Scénario catastrophe prévisible ou politique-fiction improbable. L’éventuel retrait de l’USFP de la coalition gouvernementale interpelle les observateurs, angoisse Abbas El Fassi et préoccupe le Palais. Car si jamais, les socialistes venaient à quitter le gouvernement, ils mettront fin à une expérience qui a duré toute une décennie et qui a vu l’opposition historique se mettre finalement au service de la monarchie.
La sentence qui devrait en principe tomber à la fin de la deuxième manche du 8e congrès qui aura lieu le 7, 8 et 9 novembre à Skhirat changera beaucoup de choses pour ne pas dire qu’elle participera à la redistribution des cartes sur la scène politique nationale. Plusieurs signes annonciateurs font état du malaise dans lequel se trouve le parti de feu Abderrahim Bouabid par rapport à sa participation gouvernementale. Il y a un mois, Ahmed Chami, le ministre socialiste le moins suspecté de radicalisme, faisait savoir que si son parti décidait de claquer la porte de l’équipe dirigée par Abbas El Fassi, il rendrait illico presto son tablier.
Ennemis d’hier. Driss Lachgar, dirigeant autrement plus virulent, ne manque aucune occasion pour appeler à une alliance conjoncturelle avec le PJD, irréductible ennemi d’hier, allant même jusqu’à préconiser un front pour la défense de la démocratie. Une sorte de Koutla Lampe-Rose.

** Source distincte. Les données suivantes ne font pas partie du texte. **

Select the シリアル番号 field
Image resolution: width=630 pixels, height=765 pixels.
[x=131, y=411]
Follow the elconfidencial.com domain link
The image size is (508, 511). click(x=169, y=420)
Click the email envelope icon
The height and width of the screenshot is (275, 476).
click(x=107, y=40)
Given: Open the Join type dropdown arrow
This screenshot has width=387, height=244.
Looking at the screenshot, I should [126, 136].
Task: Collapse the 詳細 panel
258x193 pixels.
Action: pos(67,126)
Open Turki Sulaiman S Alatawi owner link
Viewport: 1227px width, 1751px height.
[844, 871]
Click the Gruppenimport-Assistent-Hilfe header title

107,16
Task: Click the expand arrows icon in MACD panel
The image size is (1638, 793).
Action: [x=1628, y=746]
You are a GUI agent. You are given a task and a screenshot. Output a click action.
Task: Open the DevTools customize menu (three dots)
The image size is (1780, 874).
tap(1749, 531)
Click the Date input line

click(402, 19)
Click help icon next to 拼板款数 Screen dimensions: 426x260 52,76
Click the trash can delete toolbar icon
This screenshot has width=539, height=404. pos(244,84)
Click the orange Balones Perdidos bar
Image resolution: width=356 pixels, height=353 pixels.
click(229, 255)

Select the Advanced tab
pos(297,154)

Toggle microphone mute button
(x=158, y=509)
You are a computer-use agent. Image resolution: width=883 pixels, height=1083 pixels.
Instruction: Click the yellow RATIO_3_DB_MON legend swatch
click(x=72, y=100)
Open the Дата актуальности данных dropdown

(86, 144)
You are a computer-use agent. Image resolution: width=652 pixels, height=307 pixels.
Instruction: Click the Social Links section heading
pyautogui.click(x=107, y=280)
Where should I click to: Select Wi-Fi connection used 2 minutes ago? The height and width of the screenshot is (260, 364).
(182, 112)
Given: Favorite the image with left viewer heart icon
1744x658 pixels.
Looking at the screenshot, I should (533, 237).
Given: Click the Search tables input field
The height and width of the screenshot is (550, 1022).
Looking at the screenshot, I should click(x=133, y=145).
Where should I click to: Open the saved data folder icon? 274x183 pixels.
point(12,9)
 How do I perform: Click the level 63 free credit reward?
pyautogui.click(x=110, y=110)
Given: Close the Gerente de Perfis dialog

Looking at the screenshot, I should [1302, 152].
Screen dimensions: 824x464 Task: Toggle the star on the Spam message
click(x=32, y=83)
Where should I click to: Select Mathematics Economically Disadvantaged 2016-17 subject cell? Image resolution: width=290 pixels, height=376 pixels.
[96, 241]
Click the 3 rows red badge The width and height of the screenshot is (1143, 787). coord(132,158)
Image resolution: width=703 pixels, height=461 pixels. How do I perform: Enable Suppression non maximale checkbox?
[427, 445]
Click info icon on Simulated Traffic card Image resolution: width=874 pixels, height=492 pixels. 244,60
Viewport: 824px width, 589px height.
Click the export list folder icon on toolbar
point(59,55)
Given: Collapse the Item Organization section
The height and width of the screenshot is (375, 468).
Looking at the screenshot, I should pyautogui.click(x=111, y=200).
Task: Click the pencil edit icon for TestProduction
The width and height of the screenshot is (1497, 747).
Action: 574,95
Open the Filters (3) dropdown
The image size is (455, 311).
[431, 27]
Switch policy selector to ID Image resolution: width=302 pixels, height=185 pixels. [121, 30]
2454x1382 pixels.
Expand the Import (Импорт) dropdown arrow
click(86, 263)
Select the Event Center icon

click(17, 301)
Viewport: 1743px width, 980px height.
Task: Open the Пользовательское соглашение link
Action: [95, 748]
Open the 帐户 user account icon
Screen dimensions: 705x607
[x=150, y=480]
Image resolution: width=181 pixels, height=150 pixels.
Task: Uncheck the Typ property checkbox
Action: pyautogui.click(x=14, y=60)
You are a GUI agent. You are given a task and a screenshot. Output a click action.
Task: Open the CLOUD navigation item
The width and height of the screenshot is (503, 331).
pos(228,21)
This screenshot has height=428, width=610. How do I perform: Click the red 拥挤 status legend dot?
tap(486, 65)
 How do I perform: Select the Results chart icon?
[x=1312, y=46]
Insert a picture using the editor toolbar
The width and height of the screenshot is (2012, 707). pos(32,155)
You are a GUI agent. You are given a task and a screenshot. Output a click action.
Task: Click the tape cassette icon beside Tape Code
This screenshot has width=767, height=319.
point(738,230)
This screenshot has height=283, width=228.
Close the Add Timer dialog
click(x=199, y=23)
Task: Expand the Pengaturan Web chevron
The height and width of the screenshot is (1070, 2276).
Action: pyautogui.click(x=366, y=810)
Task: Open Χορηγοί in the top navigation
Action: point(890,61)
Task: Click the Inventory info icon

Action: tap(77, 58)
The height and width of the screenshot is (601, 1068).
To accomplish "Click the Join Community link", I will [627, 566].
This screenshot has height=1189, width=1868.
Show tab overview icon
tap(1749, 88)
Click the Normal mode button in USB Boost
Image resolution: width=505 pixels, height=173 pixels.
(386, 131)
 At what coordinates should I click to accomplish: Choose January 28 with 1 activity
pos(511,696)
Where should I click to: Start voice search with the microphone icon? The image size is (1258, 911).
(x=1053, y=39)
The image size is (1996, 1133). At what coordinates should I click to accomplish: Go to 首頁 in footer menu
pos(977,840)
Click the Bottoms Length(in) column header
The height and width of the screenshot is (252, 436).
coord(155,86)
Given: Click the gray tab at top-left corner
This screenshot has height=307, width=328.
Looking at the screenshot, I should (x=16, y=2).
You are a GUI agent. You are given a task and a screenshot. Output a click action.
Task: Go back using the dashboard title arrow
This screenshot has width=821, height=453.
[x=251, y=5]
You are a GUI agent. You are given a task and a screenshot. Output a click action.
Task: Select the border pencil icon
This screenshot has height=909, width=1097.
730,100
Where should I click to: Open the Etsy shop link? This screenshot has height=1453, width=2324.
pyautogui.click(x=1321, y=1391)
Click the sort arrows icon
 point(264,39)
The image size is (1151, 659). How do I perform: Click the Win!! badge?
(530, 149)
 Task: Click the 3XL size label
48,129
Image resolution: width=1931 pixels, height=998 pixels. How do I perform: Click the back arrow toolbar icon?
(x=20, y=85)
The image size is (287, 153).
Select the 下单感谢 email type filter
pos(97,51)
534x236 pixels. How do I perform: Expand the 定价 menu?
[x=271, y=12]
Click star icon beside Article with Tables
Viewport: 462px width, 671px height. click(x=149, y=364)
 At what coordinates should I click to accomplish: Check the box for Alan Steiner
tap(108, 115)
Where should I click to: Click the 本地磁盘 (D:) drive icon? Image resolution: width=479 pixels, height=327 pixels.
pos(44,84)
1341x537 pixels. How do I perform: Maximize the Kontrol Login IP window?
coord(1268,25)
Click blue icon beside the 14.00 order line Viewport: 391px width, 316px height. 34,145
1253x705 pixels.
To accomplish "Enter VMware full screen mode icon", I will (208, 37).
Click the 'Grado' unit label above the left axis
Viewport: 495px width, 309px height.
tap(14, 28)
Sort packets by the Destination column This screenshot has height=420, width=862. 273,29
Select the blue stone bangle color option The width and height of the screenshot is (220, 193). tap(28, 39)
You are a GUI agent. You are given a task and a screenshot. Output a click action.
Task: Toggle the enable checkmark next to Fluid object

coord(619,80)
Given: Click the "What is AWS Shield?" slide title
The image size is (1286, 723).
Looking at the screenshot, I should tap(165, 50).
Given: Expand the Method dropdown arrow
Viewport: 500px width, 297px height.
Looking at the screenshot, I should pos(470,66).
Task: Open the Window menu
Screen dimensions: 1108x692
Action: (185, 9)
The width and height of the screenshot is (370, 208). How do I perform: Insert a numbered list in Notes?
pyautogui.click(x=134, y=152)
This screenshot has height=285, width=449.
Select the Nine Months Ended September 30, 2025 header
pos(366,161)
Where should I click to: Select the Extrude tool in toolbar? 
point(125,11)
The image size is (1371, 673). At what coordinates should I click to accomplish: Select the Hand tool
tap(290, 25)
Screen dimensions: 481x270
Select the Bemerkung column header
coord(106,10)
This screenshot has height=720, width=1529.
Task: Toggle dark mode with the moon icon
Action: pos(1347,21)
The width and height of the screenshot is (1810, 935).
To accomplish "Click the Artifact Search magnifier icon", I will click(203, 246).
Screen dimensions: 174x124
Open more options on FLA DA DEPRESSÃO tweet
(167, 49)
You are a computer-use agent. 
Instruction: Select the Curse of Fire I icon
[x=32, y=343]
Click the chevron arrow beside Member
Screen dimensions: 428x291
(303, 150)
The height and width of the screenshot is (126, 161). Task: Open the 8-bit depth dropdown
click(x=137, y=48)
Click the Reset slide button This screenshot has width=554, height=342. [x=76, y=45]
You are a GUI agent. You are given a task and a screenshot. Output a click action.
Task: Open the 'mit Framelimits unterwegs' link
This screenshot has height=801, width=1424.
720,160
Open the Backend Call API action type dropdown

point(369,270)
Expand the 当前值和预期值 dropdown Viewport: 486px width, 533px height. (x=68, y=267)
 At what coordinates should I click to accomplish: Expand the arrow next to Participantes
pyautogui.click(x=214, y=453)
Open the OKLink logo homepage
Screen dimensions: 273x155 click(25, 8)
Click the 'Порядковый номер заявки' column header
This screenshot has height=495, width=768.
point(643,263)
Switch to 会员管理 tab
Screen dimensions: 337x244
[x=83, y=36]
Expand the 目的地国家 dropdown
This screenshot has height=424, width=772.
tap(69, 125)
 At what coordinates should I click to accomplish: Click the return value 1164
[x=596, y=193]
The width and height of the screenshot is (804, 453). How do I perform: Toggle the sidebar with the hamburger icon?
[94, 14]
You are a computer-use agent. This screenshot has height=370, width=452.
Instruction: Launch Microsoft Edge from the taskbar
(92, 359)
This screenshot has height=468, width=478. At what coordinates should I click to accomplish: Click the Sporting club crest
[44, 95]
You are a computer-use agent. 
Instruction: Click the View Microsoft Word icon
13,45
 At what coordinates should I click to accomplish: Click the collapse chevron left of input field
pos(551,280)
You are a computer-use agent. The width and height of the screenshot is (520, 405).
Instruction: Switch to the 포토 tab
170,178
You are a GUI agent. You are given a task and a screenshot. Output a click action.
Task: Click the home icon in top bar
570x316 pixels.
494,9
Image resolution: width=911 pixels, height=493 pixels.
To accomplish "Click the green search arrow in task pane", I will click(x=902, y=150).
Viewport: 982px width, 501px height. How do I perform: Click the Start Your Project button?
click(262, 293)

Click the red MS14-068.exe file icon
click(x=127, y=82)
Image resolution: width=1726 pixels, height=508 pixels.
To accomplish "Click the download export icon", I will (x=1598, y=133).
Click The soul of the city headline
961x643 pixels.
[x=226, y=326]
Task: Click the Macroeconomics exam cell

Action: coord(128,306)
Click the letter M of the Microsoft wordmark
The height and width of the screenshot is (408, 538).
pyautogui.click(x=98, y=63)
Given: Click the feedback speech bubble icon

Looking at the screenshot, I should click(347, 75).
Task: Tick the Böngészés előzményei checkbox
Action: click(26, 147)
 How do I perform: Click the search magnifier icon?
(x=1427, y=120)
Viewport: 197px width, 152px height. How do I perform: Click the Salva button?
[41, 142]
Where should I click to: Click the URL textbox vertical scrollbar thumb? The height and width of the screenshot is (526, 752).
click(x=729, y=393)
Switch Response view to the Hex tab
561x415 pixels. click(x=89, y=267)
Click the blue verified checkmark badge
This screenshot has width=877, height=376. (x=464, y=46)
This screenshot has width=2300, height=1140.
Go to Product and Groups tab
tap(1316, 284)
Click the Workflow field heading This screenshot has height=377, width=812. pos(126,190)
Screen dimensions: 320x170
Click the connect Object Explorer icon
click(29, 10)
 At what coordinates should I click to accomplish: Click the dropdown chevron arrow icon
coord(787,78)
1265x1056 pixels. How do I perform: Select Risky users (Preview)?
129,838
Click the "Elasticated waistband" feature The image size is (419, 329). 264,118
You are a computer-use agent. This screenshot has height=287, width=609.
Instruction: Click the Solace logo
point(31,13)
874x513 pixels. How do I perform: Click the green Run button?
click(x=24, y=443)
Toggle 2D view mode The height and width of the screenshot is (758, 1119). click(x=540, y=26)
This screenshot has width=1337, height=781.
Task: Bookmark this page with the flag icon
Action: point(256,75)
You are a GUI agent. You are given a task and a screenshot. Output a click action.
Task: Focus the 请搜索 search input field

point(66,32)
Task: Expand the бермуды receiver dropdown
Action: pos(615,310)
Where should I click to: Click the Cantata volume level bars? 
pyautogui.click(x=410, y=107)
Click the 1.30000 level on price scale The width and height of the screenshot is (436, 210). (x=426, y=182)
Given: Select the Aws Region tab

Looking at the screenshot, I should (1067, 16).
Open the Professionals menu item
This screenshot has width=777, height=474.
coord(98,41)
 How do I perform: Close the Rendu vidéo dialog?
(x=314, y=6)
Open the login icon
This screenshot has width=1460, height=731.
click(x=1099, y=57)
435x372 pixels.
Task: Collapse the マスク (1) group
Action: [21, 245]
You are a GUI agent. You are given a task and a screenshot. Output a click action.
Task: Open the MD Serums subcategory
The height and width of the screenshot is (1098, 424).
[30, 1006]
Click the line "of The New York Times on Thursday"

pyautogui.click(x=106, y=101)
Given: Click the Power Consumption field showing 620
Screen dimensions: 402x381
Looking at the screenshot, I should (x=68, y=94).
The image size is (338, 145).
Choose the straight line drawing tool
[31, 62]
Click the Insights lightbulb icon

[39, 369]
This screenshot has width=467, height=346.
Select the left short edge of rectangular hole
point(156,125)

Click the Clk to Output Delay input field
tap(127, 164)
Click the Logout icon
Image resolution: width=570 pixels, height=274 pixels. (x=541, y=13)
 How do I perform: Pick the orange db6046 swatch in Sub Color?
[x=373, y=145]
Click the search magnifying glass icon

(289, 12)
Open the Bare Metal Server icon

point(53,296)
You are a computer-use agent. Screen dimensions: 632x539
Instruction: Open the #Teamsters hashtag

Et comme si cela ne suffisait pas, Mohamed El Yazghi, vieux politique roublard qui mesure bien ses mots, choisit le solennel conseil de gouvernement pour porter indirectement le débat sur les prérogatives royales. Et la presse USFP n’est pas en reste. Elle retrouve subitement des relents d’opposition radicale en appelant à revoir «le contrat politique» qui lie le mouvement national, ou ce qu’il en reste, à la monarchie.
Il faut dire que cette flopée d’indices n’est que la partie visible de l’iceberg. Depuis la constitution du gouvernement d’Abbas El Fassi il y a une année, la base gronde, mécontente de la représentation socialiste et du rôle de simple force d’appoint que joue désormais leur parti. Et pour ne rien arranger, les militants mettent les difficultés organisationnelles qui minent l’USFP sur le dos de la participation gouvernementale. Il n’est pas rare d’ailleurs d’entendre les usfpéistes clamer haut et fort que leur parti a payé de sa cohésion et de sa popularité le soutien sans faille qu’il a prodigué aux différentes politiques menées par l’Etat. Sentiment aujourd’hui largement partagée par beaucoup de dirigeants de premier rang du parti de la Rose.
Face à cette déferlante dissidente, certaines voix, dont principalement celle de Abdelouahed Radi, ministre de la Justice et candidat déclaré au poste de Premier secrétaire de l’USFP, tentent de relativiser les penchants qu’a la base à réintégrer l’opposition. Cependant, d’après un ancien membre du bureau politique, si le congrès du parti se déroule normalement «Radi va être balayé ainsi que ceux qui pousseront vers le statu quo. La base sait que l’USFP a tout à gagner d’un retour à l’opposition».
Déviations sociétales. Cette analyse rejoint celle faite par des politologues qui estiment que le Maroc vit depuis 1998 sans partis d’opposition. A leurs yeux, le PJD a failli dans ce rôle : «les islamistes légaux s’opposent principalement à une partie de la société. Leurs diatribes au sein de l’enceinte du parlement sont la plupart du temps dirigées contre les déviations sociétales. Les Marocains veulent retrouver une opposition plus politisée et plus aguerrie». Un vœu qui sera peut-être entendu par les congressistes de l’USFP. Rendez-vous le 9 novembre prochain.